There’s also the idea of urban farming. I love green roofs. I love the perseverance of people doing things like cultivating potatoes on their porches or bees in Brooklyn. I love it.

But I have a hard time when someone goes out of their way to write a whole book and make the claim that the greenest place you can live is a city like New York.

Like, say, David Owen. Here’s a quick excerpt from a Washington Post review of his book, Green Metropolis:

A former resident of Manhattan who has lived for many years in a rather remote Connecticut town, Owen finds in New York City, Manhattan in particular, a model that the rest of the country could profitably emulate. A city of “extreme compactness,” New York “is the greenest community in the United States.” The “average Manhattanite consumes gasoline at a rate that the country as a whole hasn’t matched since the mid-1920s,” and “eighty-two percent of employed Manhattan residents travel to work by public transit, by bicycle, or on foot,” which is “ten times the rate for Americans in general, and eight times the rate for workers in Los Angeles County.” It all derives from being a very crowded place.
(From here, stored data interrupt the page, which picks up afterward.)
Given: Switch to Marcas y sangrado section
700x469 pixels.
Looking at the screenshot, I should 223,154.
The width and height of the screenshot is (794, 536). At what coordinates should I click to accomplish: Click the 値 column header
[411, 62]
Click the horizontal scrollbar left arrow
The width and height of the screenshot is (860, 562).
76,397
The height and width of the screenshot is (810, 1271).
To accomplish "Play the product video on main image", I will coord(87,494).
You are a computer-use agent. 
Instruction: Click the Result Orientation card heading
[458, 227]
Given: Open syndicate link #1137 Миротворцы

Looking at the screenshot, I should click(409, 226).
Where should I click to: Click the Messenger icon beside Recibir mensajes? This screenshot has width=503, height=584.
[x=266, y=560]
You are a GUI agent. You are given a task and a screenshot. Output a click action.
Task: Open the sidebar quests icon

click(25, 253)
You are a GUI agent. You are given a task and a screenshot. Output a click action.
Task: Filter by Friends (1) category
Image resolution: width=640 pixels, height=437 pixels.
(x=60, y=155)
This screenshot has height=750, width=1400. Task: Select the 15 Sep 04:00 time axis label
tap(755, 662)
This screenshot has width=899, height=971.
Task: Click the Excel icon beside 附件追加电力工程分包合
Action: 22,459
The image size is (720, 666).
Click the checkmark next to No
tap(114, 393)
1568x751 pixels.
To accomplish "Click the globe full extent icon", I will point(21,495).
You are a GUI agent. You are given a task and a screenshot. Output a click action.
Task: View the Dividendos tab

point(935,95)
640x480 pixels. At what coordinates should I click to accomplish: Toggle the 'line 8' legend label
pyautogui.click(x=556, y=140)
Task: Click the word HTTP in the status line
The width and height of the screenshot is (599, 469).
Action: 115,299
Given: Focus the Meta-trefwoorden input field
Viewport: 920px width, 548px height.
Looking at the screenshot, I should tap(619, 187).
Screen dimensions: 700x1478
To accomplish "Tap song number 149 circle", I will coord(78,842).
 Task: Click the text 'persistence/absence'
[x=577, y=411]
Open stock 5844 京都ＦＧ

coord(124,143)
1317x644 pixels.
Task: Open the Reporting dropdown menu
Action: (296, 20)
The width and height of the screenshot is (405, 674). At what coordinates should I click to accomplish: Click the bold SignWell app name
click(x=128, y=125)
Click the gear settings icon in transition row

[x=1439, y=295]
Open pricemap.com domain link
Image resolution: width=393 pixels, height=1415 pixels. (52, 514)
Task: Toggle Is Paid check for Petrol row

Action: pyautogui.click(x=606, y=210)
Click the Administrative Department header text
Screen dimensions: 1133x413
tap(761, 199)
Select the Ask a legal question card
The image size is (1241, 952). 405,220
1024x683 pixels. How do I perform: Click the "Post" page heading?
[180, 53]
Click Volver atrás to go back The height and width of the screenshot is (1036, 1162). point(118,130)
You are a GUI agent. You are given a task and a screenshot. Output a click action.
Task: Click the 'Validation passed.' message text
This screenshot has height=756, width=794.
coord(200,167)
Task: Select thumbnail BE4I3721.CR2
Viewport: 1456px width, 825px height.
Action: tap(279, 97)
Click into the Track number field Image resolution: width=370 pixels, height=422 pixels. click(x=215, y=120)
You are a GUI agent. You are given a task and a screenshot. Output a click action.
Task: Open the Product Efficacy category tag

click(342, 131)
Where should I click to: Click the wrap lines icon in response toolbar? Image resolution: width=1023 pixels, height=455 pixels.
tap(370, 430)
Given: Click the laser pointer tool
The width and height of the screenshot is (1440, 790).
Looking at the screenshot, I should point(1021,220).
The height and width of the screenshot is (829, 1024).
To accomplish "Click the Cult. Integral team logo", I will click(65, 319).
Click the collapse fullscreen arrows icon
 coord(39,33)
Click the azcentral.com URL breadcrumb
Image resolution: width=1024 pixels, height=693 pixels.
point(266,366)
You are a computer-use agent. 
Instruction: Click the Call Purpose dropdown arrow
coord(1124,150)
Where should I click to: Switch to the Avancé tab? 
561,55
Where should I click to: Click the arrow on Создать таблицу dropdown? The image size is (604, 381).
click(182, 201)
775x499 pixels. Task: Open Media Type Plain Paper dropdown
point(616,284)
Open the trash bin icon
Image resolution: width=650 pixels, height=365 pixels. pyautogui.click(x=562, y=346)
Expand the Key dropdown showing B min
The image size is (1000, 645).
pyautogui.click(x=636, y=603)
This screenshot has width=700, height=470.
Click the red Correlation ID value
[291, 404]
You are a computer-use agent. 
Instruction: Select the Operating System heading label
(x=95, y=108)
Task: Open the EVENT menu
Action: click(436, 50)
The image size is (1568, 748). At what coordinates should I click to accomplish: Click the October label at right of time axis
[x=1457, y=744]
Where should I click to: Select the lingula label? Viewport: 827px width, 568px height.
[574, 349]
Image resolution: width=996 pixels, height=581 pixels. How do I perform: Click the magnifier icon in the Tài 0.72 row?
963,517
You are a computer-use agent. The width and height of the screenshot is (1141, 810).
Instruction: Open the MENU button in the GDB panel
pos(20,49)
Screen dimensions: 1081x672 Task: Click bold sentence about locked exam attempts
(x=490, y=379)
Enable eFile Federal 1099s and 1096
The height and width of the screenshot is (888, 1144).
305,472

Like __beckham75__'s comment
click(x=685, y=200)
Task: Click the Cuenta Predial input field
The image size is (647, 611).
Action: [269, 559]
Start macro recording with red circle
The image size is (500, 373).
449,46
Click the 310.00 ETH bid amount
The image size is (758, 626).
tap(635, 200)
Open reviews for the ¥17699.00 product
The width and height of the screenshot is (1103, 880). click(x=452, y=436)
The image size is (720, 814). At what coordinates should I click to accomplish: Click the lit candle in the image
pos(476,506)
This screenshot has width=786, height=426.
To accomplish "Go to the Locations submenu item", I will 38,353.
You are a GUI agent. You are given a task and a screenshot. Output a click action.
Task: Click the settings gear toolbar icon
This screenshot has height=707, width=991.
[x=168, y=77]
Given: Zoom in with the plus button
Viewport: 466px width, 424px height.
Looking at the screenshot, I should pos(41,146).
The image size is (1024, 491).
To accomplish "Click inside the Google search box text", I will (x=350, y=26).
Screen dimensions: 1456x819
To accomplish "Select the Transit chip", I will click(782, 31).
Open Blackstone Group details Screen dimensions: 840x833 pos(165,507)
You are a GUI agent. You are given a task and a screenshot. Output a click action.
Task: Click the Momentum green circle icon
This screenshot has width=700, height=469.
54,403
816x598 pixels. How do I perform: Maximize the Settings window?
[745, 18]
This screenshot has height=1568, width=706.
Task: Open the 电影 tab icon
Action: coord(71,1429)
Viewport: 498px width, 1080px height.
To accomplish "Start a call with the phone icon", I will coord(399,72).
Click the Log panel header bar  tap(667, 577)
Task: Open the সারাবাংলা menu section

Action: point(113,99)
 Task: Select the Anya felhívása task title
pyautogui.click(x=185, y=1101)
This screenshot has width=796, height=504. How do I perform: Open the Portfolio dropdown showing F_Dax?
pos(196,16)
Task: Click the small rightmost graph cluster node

Cute. But here’s just one of the many flaws in such an argument: Manhattan could never grow its own food. It would need 150 times the land space of Manhattan. Via GOOD and WorldChanging:

YouTube Preview Image

In fact, Boulder couldn’t even grow all of its own food if it tried. Nope. Turns out we need the ol’ breadbasket of America.

I’m all about compactness and bikes and public transportation. I love that. And, for the record, I loved living in New York. I’m just saying that waving a magic wand and turning the country into a bunch of Manhattans (to borrow a phrase from the review) would actually be a terrible idea.

(I know I’m late to the party on this one — other folks have addressed the book plenty of times. The video just made me think back to it.)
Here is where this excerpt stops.